WORK TASK: When you print the records, keep every line identical to the original.

Items from a data source
++++++
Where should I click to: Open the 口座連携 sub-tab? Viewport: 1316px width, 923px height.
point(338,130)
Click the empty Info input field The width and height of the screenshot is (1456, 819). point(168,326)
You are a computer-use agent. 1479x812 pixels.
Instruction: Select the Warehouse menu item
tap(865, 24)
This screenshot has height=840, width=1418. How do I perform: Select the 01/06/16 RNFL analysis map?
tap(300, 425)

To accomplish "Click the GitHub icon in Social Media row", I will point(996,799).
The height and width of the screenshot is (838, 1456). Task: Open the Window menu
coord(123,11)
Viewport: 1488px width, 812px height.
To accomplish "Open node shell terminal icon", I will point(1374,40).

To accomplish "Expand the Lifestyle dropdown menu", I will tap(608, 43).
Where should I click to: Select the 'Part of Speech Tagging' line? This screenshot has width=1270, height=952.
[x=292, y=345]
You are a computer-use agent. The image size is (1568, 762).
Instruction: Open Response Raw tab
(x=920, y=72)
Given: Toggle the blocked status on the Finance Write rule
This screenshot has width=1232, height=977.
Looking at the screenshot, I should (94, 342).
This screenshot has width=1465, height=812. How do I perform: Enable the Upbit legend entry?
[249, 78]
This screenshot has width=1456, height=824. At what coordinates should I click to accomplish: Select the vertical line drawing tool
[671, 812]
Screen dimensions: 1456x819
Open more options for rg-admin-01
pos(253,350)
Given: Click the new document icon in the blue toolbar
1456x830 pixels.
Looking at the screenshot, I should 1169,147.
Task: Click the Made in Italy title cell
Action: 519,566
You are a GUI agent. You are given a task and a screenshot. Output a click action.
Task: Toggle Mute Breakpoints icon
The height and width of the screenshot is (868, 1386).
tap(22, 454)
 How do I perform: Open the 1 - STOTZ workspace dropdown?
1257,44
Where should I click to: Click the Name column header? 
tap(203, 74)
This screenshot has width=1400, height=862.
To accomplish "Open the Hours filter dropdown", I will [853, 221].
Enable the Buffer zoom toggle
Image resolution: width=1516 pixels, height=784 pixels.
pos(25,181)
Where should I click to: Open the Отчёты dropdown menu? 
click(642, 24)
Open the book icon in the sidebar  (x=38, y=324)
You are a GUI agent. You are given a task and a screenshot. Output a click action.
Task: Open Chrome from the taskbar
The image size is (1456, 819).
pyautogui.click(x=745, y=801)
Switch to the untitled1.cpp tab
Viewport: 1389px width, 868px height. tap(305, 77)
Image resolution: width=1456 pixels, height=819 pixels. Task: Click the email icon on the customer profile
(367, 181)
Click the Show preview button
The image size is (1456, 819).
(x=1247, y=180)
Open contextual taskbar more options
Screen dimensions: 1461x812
++++++
SOLUTION BELOW:
Where should I click to: Open the 口座連携 sub-tab? Viewport: 1316px width, 923px height.
point(338,130)
Click the empty Info input field The width and height of the screenshot is (1456, 819). point(168,326)
You are a computer-use agent. 1479x812 pixels.
Instruction: Select the Warehouse menu item
tap(865, 24)
This screenshot has height=840, width=1418. How do I perform: Select the 01/06/16 RNFL analysis map?
tap(300, 425)

To accomplish "Click the GitHub icon in Social Media row", I will point(996,799).
The height and width of the screenshot is (838, 1456). Task: Open the Window menu
coord(123,11)
Viewport: 1488px width, 812px height.
To accomplish "Open node shell terminal icon", I will point(1374,40).

To accomplish "Expand the Lifestyle dropdown menu", I will tap(608, 43).
Where should I click to: Select the 'Part of Speech Tagging' line? This screenshot has width=1270, height=952.
[x=292, y=345]
You are a computer-use agent. The image size is (1568, 762).
Instruction: Open Response Raw tab
(x=920, y=72)
Given: Toggle the blocked status on the Finance Write rule
This screenshot has width=1232, height=977.
Looking at the screenshot, I should (94, 342).
This screenshot has width=1465, height=812. How do I perform: Enable the Upbit legend entry?
[249, 78]
This screenshot has width=1456, height=824. At what coordinates should I click to accomplish: Select the vertical line drawing tool
[671, 812]
Screen dimensions: 1456x819
Open more options for rg-admin-01
pos(253,350)
Given: Click the new document icon in the blue toolbar
1456x830 pixels.
Looking at the screenshot, I should 1169,147.
Task: Click the Made in Italy title cell
Action: 519,566
You are a GUI agent. You are given a task and a screenshot. Output a click action.
Task: Toggle Mute Breakpoints icon
The height and width of the screenshot is (868, 1386).
tap(22, 454)
 How do I perform: Open the 1 - STOTZ workspace dropdown?
1257,44
Where should I click to: Click the Name column header? 
tap(203, 74)
This screenshot has width=1400, height=862.
To accomplish "Open the Hours filter dropdown", I will [853, 221].
Enable the Buffer zoom toggle
Image resolution: width=1516 pixels, height=784 pixels.
pos(25,181)
Where should I click to: Open the Отчёты dropdown menu? 
click(642, 24)
Open the book icon in the sidebar  (x=38, y=324)
You are a GUI agent. You are given a task and a screenshot. Output a click action.
Task: Open Chrome from the taskbar
The image size is (1456, 819).
pyautogui.click(x=745, y=801)
Switch to the untitled1.cpp tab
Viewport: 1389px width, 868px height. tap(305, 77)
Image resolution: width=1456 pixels, height=819 pixels. Task: Click the email icon on the customer profile
(367, 181)
Click the Show preview button
The image size is (1456, 819).
(x=1247, y=180)
Open contextual taskbar more options
Screen dimensions: 1461x812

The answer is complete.